Written problem
From the passage on Greek participles below, explain why students must always be able to identify a participle's gender, number, and case. Answer in one to three sentences.

Passage shown
As mentioned previously, all participles are adjectives and function as adjectives in every sentence in which they appear. A participle either modifies a noun (sometimes the unexpressed noun which is the subject of a verb), and sometimes a participle is a substantive adjective, acting as if it were a noun itself. Because participles function as adjectives, you must always be able to identify the gender, number, and case of the participle (adverbs are something completely different from adjectives, because in Greek adverbs do not have gender or number or case).
When Croy takes about "adverbial participles" he is referring to some issues that arise in English translation, when you have to decide about the relationship between a participle and the main verb within a sentence. What Croy describes as "nuances" in section 142 are nuances of English translation. They have nothing to do with Greek grammar, and you are not responsible for the vocabulary he introduces to describe these English translation strategies (time, manner, means, cause, condition, concessive).
Later on, if you decide you want to translate Greek into English, you will have to think a lot about translation styles and strategies. For the purposes of this class, however, your task is to understand the grammar of the Greek participle, and what that participle means in Greek.

Items
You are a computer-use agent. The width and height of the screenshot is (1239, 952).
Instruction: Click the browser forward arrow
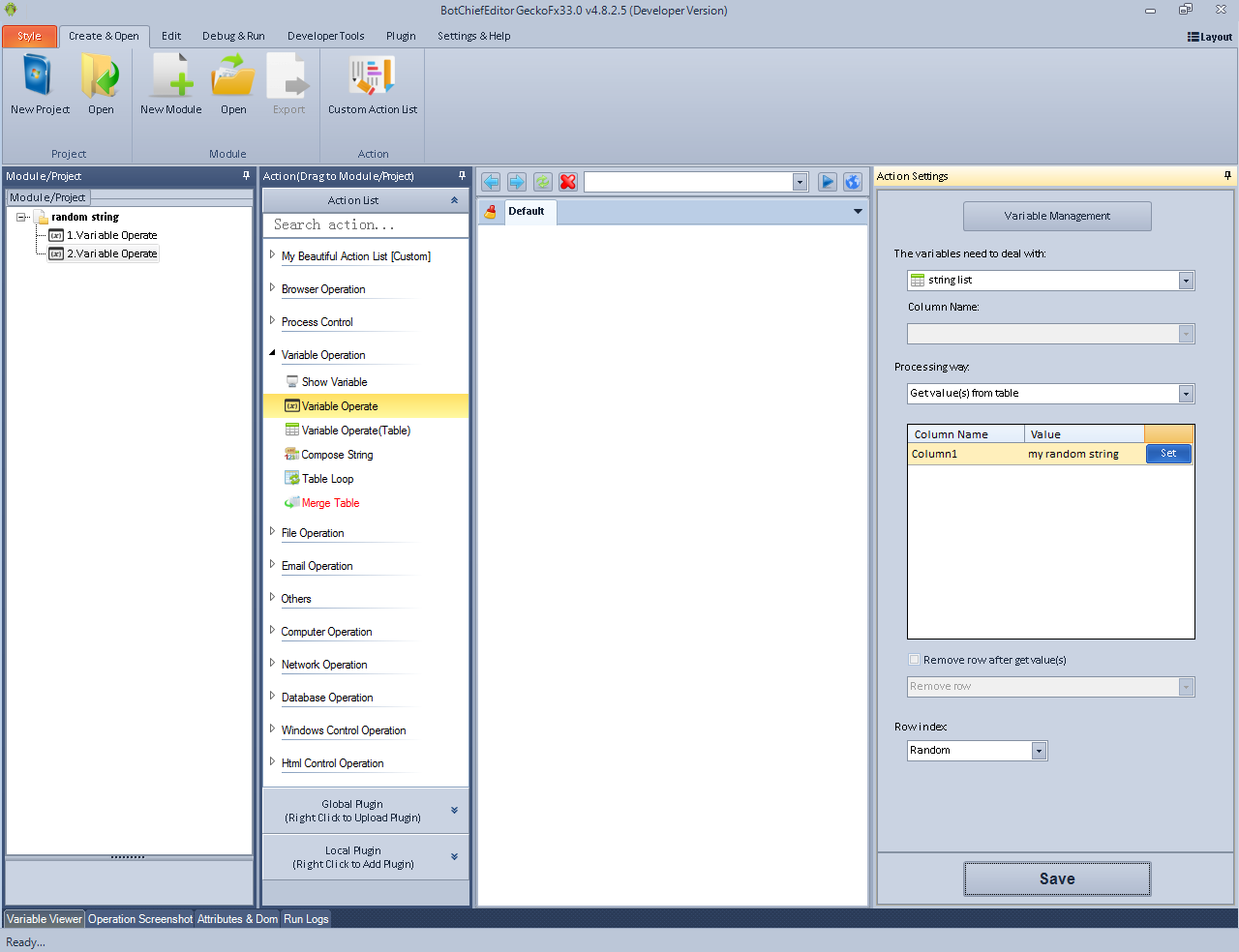[517, 182]
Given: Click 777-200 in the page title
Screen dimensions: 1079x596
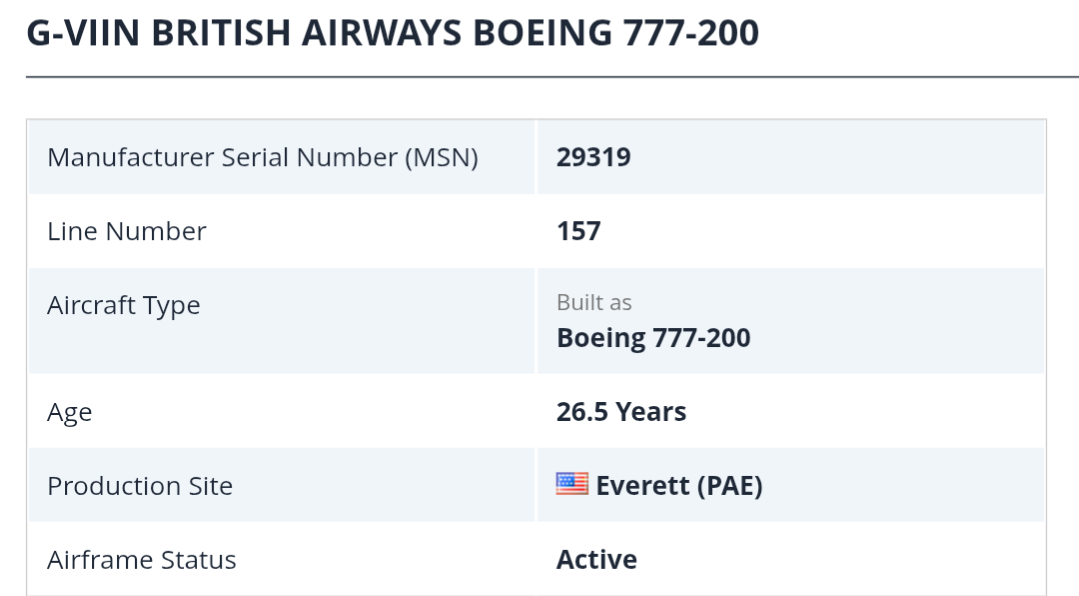Looking at the screenshot, I should (690, 33).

Answer to this task
Participles are adjectives and function as adjectives in every sentence where they appear. Because of that, their gender, number, and case must always be identifiable. Adverbs are different, since in Greek they have no gender, number, or case.